### [Aim]
Please copy the records below word for word, leaving out the pictures.

### [Source records]
⟨

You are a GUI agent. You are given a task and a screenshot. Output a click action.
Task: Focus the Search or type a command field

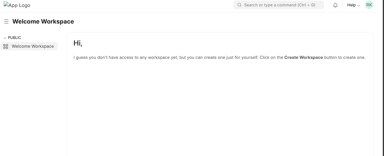pos(279,5)
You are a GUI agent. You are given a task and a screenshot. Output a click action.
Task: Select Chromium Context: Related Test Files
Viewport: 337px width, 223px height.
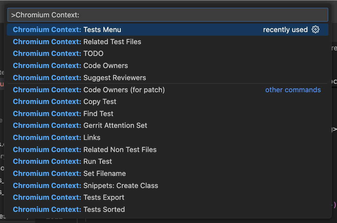pyautogui.click(x=168, y=42)
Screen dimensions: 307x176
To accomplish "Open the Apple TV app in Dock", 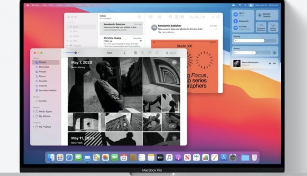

⟩

### [Solution to the problem]
You are a GUI agent. You are given a task and a screenshot. Output a click action.
Task: Focus the Search or type a command field

pos(279,5)
You are a GUI agent. You are given a task and a screenshot. Output a click action.
Task: Select Chromium Context: Related Test Files
Viewport: 337px width, 223px height.
pyautogui.click(x=168, y=42)
Screen dimensions: 307x176
To accomplish "Open the Apple TV app in Dock", 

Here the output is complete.